近日，广东工业大学环境健康与污染控制研究院、环境科学与工程学院安太成教授团队在大气有机胺非均相氧化及其辐射强迫效应影响方面取得重要进展。研究成果以“Cooling radiative forcing effect enhancement of atmospheric amines-mineral particle caused by heterogeneous uptake and oxidation (https://egusphere.copernicus.org/preprints/2024/egusphere-2024-1048/)为题发表在Atmospheric Chemistry and Physics (2024, 24(16), 9019–9030)”期刊上。论文主要作者为我院张维娜副教授和硕士生麦建铧等，通讯作者为安太成教授。

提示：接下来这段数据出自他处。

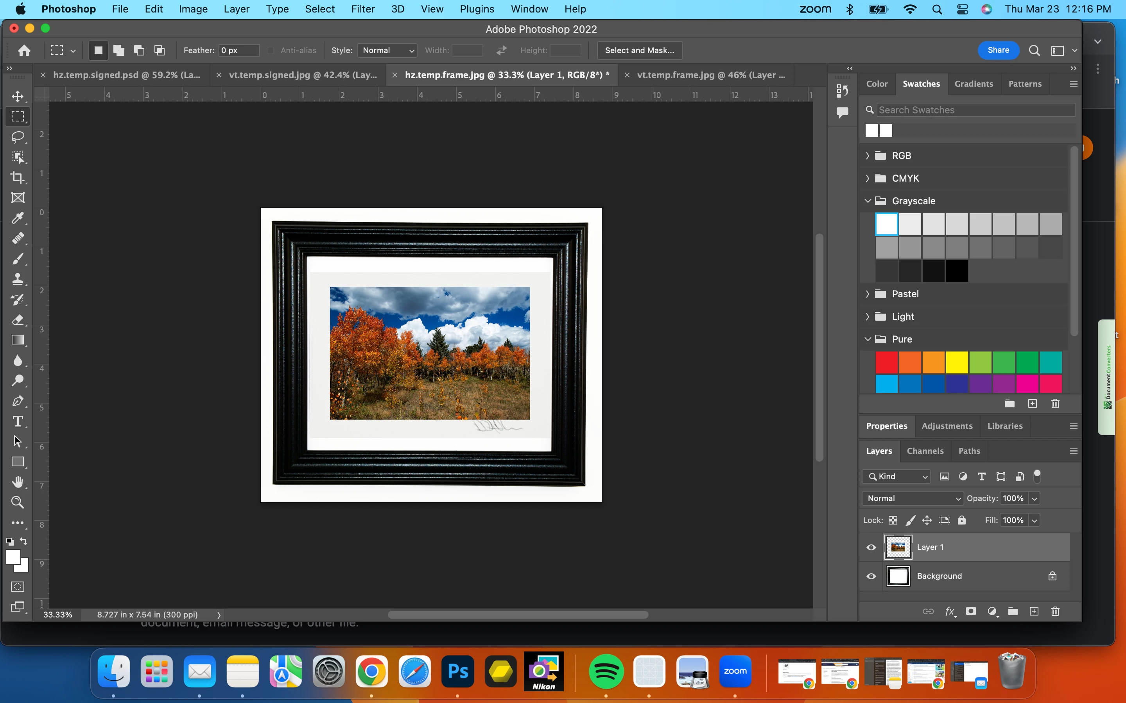Open the layer blending mode dropdown
Viewport: 1126px width, 703px height.
(912, 498)
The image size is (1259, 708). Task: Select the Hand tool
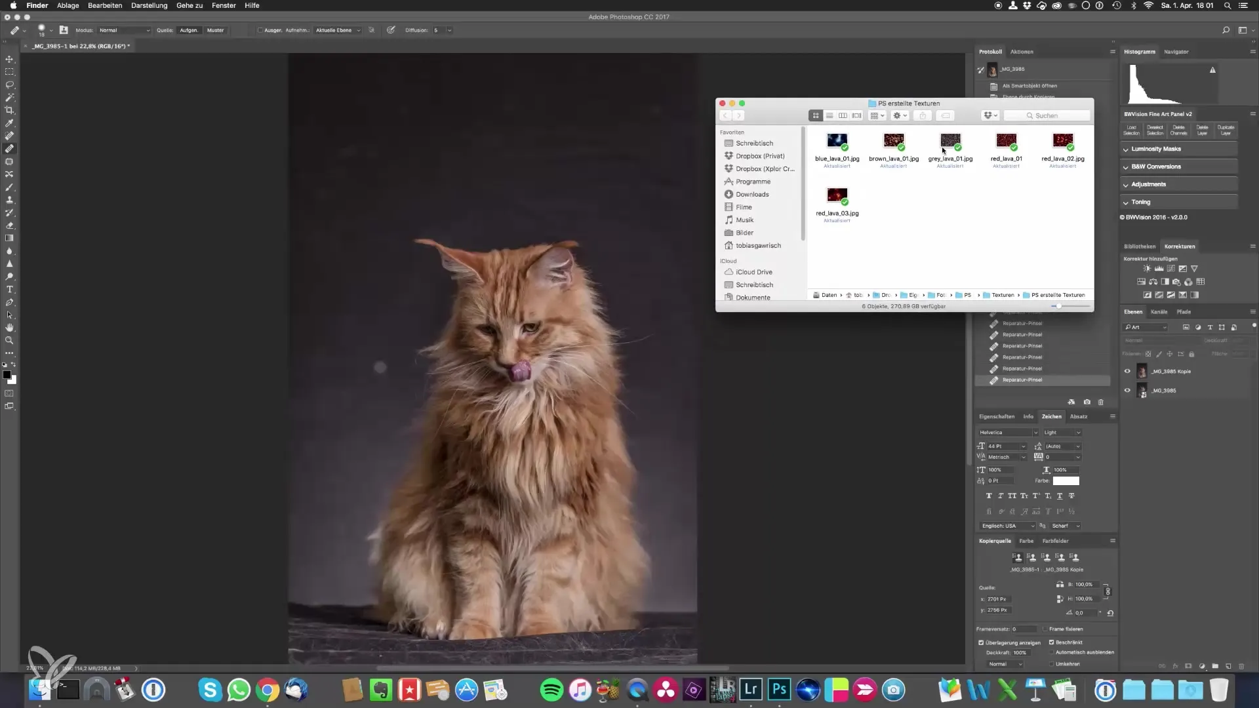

论文网址：https://egusphere.copernicus.org/preprints/2024/egusphere-2024-1048/

中文摘要：

本研究利用多种理论化学计算方法，系统揭示了有机胺类污染物在矿物表面发生非均相氧化反应机制，并在此基础上评估了其对有机胺和矿物混合态颗粒辐射强迫效应的影响。结果表明三种有机胺均能够从气相迁移到矿物表面累积，并形成有机胺和矿物混合态颗粒物，进而在大气羟基自由基的诱导下发生非均相氧化反应。进一步发现在污染大气环境下，有机胺主要进行提氢-加成氧化反应，转化成低含氧量产物RNCHO；然而在洁净大气环境下，有机胺将进行自氧化反应，则可以转化成高含氧量产物R-NCH₂OOH或R-NCH₂OOOH。两种氧化机制均能导致有机胺和矿物混合态颗粒物的光散射系数有所增加，且自氧化作用下增幅更大，由此引发的辐射强迫效应的上升幅度也更高。因此，在洁净大气环境下，有机胺氧化后的混合态颗粒物将表现出更强的制冷效应。本论文得到的该结论可在一定程度上推广至其它易进行自氧化反应的人为源有机物的混合态颗粒物体系，将为正确评估有机胺及其它人为源有机污染物形成的混合态颗粒物的辐射强迫效应的演化提供重要参考。

图文摘要

英文摘要：

Warming radiative forcing effect (RFE) derived from atmospheric amines attracts lots of attentions because of their contributions to brown carbons. Herein, the enhanced influence of amines (methyl-, dimethyl-, and trimethylamine) on cooling RFE of mineral particles is first confirmed at visible wavelengths. Present results state heterogeneous uptake and oxidation reactions of atmospheric amines are feasible on mineral particle at clean/polluted conditions, which are proofed by related thermodynamics and kinetics data obtained using combined classical molecular dynamics and density function theory methods. Based on mineral particles, simple forcing efficiency (SFE) results explain that amine uptake induces at least 11.8% – 29.5% enhancement on cooling RFE of amine-mineral particles at visible wavelengths. After amines’ heterogeneous oxidation, oxidized amine-mineral particles’ cooling RFE are furthermore enhanced due to increased oxygen contents. Moreover, oxidized amine-mineral particles under clean condition shows 27.1% – 47.1% SFE increment at 400-600 nm, which is at least 11.3% higher than that of itself under polluted condition, due to high-oxygen-content product formation through amine autoxidation. Our results suggest cooling RFE derived from atmospheric amines can be equally important to their warming RFE on atmosphere. It is necessary to update heterogeneous oxidation mechanism and kinetics data of amines in atmospheric model in order to accurately evaluate the whole RFE caused by amines on atmosphere.